[Collected data]
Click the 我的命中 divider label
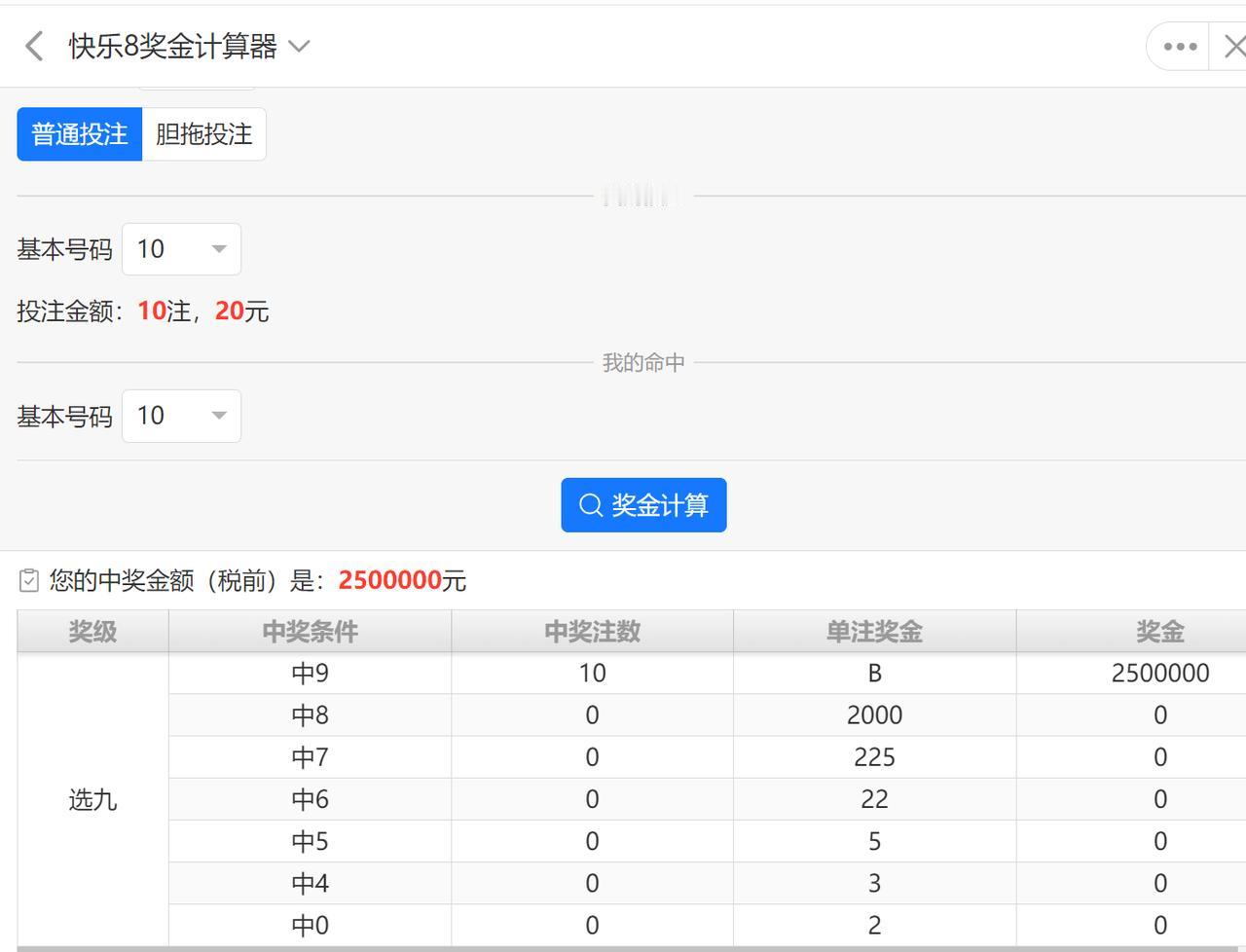tap(642, 361)
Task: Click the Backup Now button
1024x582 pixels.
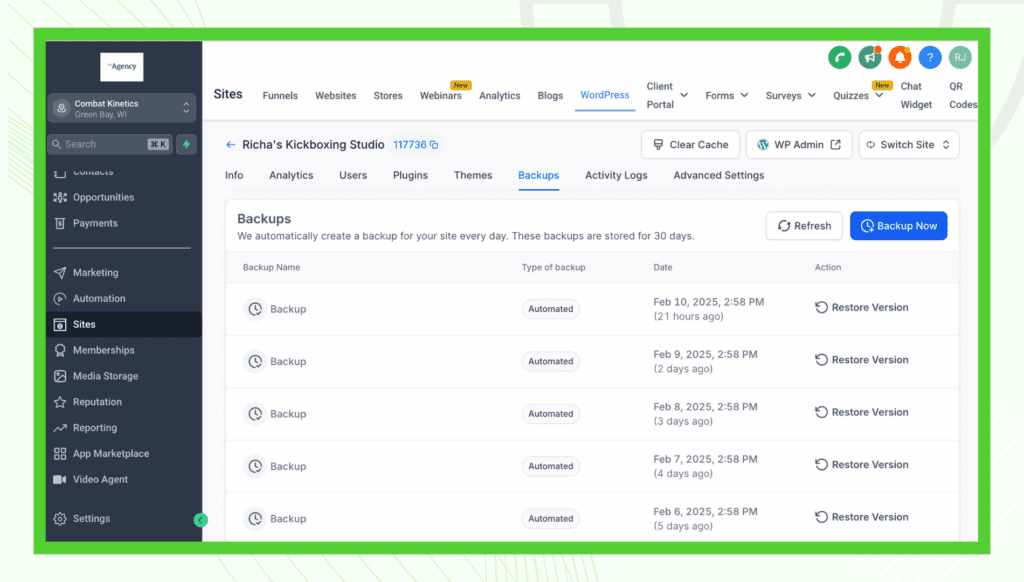Action: (x=898, y=226)
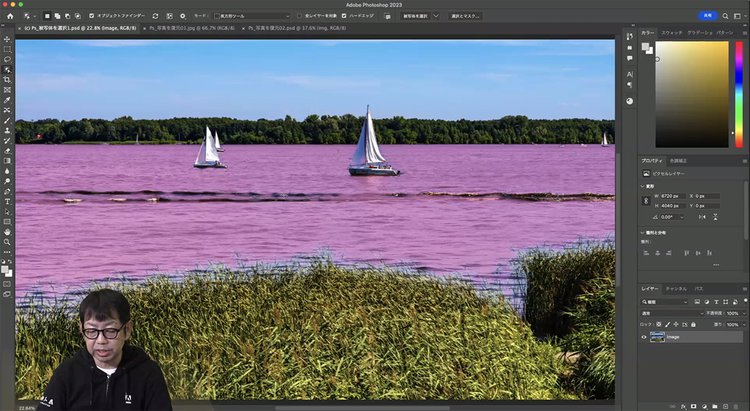
Task: Open the search magnifier icon top right
Action: 725,16
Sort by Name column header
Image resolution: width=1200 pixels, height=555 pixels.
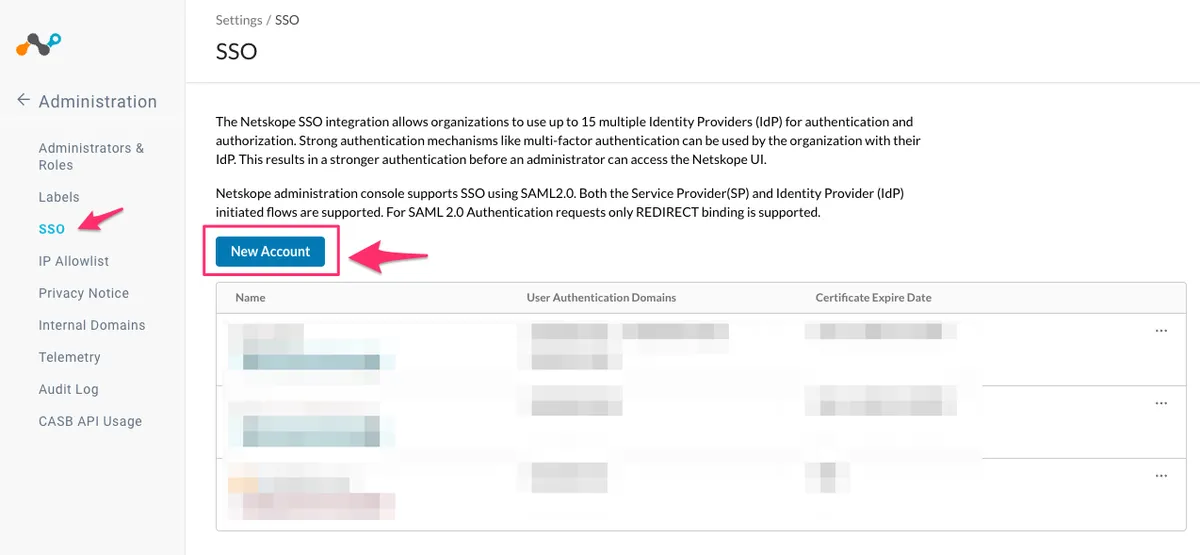250,298
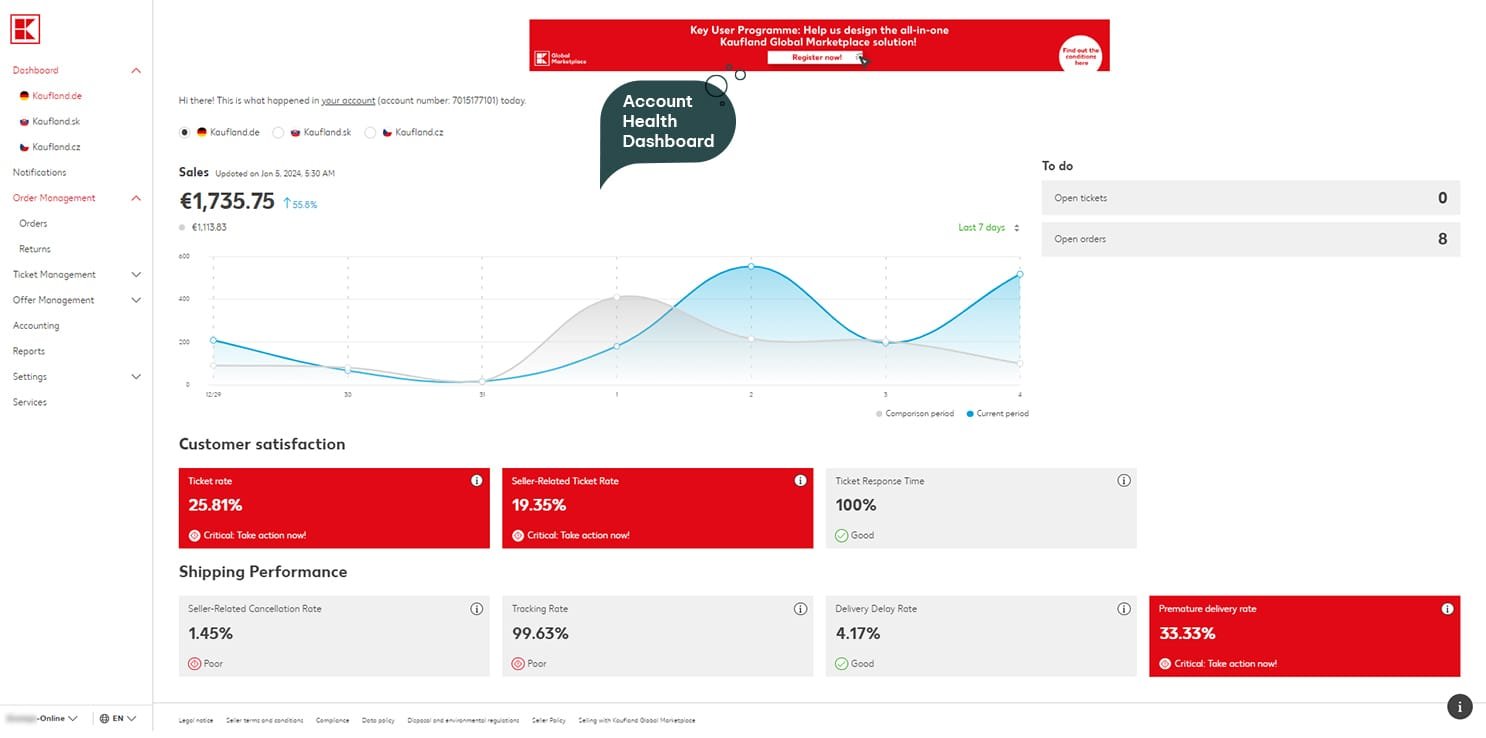Image resolution: width=1486 pixels, height=738 pixels.
Task: View info for Delivery Delay Rate
Action: pyautogui.click(x=1123, y=609)
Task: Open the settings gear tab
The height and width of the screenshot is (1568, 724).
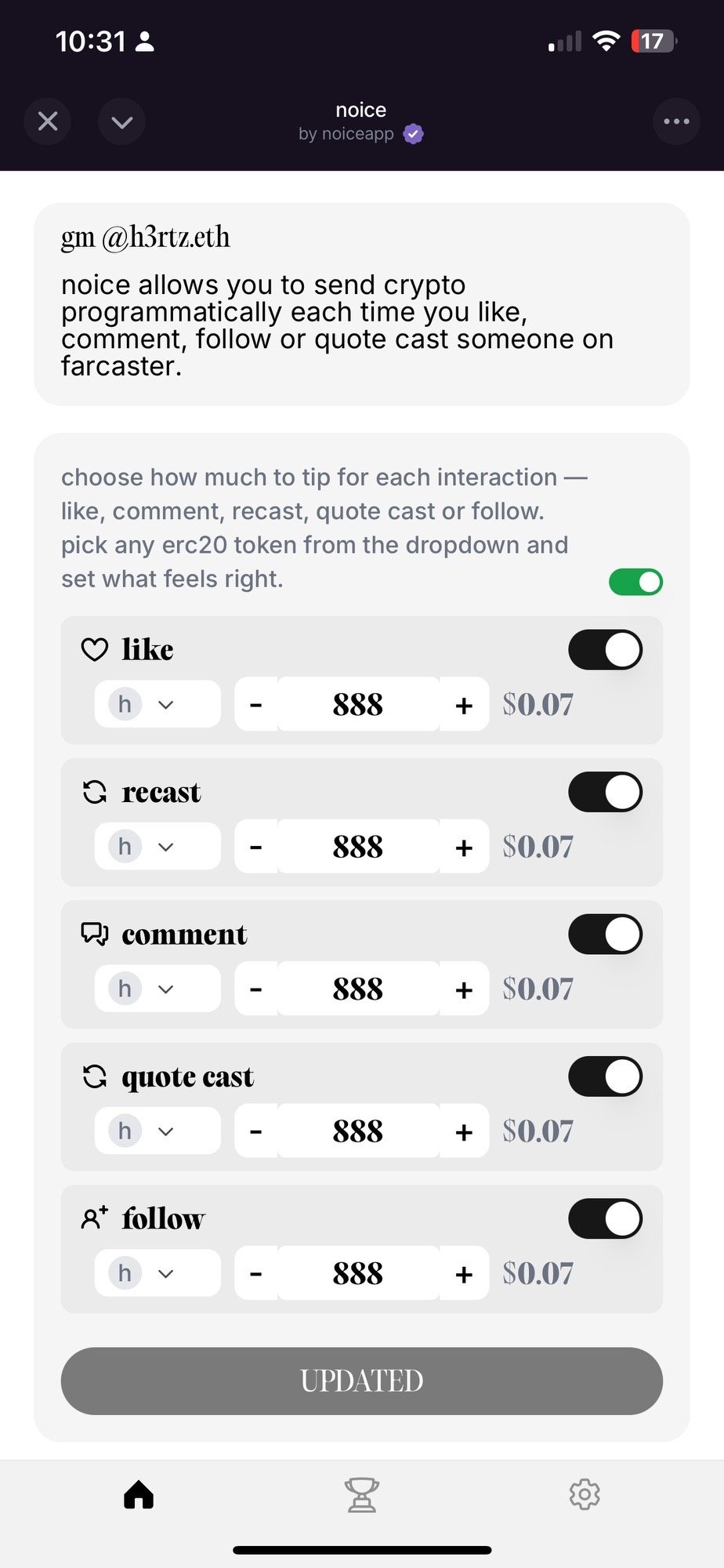Action: tap(585, 1494)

Work request: Please print the records above once more, word for word, omitting all pictures.

Solution to the exercise:
Click the 我的命中 divider label
tap(642, 361)
Task: Click the Backup Now button
1024x582 pixels.
Action: (x=898, y=226)
Task: Open the search magnifier icon top right
Action: 725,16
Sort by Name column header
Image resolution: width=1200 pixels, height=555 pixels.
250,298
Image resolution: width=1486 pixels, height=738 pixels.
Task: View info for Delivery Delay Rate
Action: pyautogui.click(x=1123, y=609)
Task: Open the settings gear tab
The height and width of the screenshot is (1568, 724).
Action: tap(585, 1494)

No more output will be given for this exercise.